Ser sacerdote hoy en España
Me lo contaba ayer un buen sacerdote y amigo mío. Este fin de semana, durante una de las misas que oficiaba, entró en el templo un hombre con evidentes síntomas de desequilibrio mental. El individuo empezó a hablar en voz alta, a ir de acá para allá y a montar el numerito. Pues bien, de todos los fieles sólo una mujer intentó reconducir la situación sin mucho éxito. Por ello, y ante la posibilidad de que el perturbado cometiera alguna barbaridad una vez realizada la consagración, el sacerdote decidió suspender la misa y llamar a la policía desde la sacristía. Esta llegó en seguida y cuando se hicieron cargo del desequilibrado, ocurrió algo que si llego a estar yo delante, hubiera provocado mi reacción furibunda. Estaba hablando este cura amigo con los agentes de la autoridad cuando uno de los asistentes a misa, habitual de la parroquia, le espetó que cómo era posible que siendo él cura pudiera actuar con tanta falta de caridad hacia el loco. Como digo, si estoy allí me como crudo con patatas a ese parroquiano. El sacerdote hizo lo que tenían que haber hecho cualquiera de los fieles. Llamar a la policía desde el móvil. Y como ninguno llamó, hizo lo que era de sentido común: salvaguardar a Cristo sacramentado de una posible profanación a manos de un enfermo mental. Acusarle de falta de caridad es propio de un imbécil.
El problema es que en nuestras parroquias hay muchos personajes así. Son ese tipo de fieles a los que todo le parece mal, que no paran de buscar motivos para meterse con el cura y que ejercen de pepitos grillos toca narices. No son mayoría, pues ésta suele estar formada por fieles “indiferentes", pero molestan. No es menos cierto que también existe la contrapartida. Es decir, parroquianos la mar de buenos, que hacen que el párroco o sacerdote de turno no desespere del todo.
Sin embargo, creo que el principal problema no está en los “píos molestos” sino en los que no pían ni poco ni mucho ni nada.
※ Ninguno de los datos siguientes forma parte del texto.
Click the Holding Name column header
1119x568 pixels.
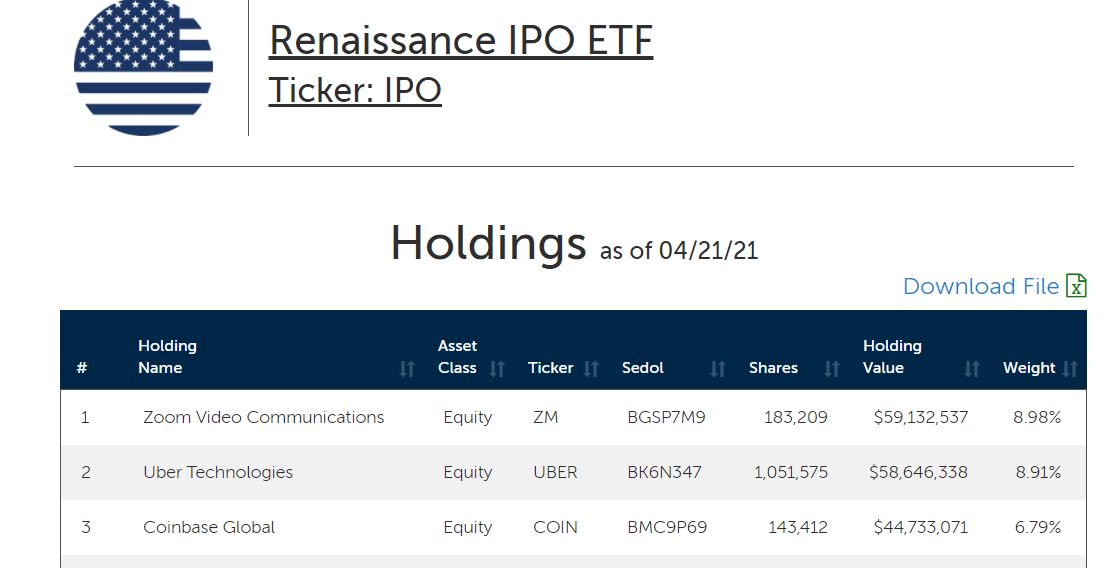click(167, 357)
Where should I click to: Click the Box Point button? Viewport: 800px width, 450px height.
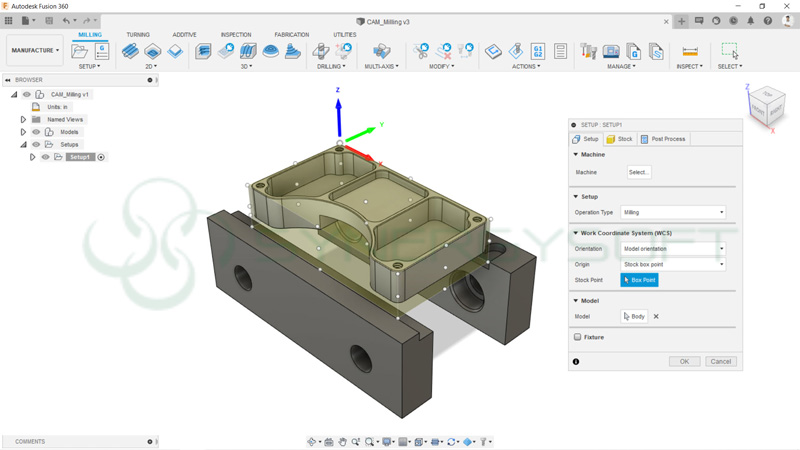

Llegan, se sientan, escuchan misa y se van hasta el domingo próximo. Acuden al cura sólo cuando necesitan algo. Más que como el siervo que hace las veces de Cristo para ellos, le toman como una especie de funcionario que está ahí como el funcionario de Correos está en su estafeta para enviar cartas y entregar paquetes. Pues no, señores, no. El sacerdote es un ser humano con las mismas necesidades afectivas que el resto de los mortales. Sirve al Señor y a los fieles porque un día sintió el llamado de lo Alto a hacer tal cosa. Por ello, si somos buenos católicos, es necesario que ejerzamos de la caridad con nuestros sacerdotes. No se trata de sacarles a hombros cada vez que celebran una misa. Tampoco es plan de que les invitemos a cenar con caviar y champán todos los días de la semana. Pero una palabra de agradecimiento de vez en cuando nunca está de más. Una simple mirada cariñosa puede ayudarles a sentirse reconocidos por su rebaño. Y si vemos que buscan nuestro beneficio espiritual promoviendo actos que van más allá de la misa (convocatorias de oración, cursos de formación, viajes de peregrinación, etc), pues hagamos el esfuerzo de hacernos presente. Y, por supuesto, es nuestro deber orar por ellos.
De lo contrario, ser sacerdote hoy en España puede convertirse en una “profesión de riesgo", fábrica de depresiones y desengaños existenciales. Los de fuera de la Iglesia les suelen mirar mal. Los escándalos recientes les han puesto, sin culpa alguna por su parte, en una situación complicada. La mera idea del celibato es vista por un mundo hiper-sexualizado como una locura. Por no hablar de los anticlericales de turno, que si pudieran les mandarían a galeras. Si nosotros no cuidamos de ellos, si no reinvindicamos su papel insustituible no sólo en la Iglesia sino en la sociedad, ¿quién lo va a hacer? Luego nos quejaremos de que nos quedamos sin curas. ¿Acaso no es un lastre para las vocaciones el que los jóvenes contemplen la indiferencia de una gran masa de los fieles hacia sus sacerdotes?
Sí, sé que podemos pedirles que lo soporten todo. Sí, sé que la gracia les es más que suficiente como para servir cumpliendo las palabras de Cristo “siervos inútiles somos: lo que debimos hacer hicimos". Sí, sé que algunos no son la alegría de la huerta ni la santidad hecha carne. Pero son nuestros hermanos mayores, los que nos sirven el manjar del cielo, los que escuchan nuestros pecados para concedernos el perdón de Dios, los que llevan la vida eterna en sus manos a nuestros mayores cuando están ante el umbral de la muerte. Amemos, pues, a nuestros sacerdotes.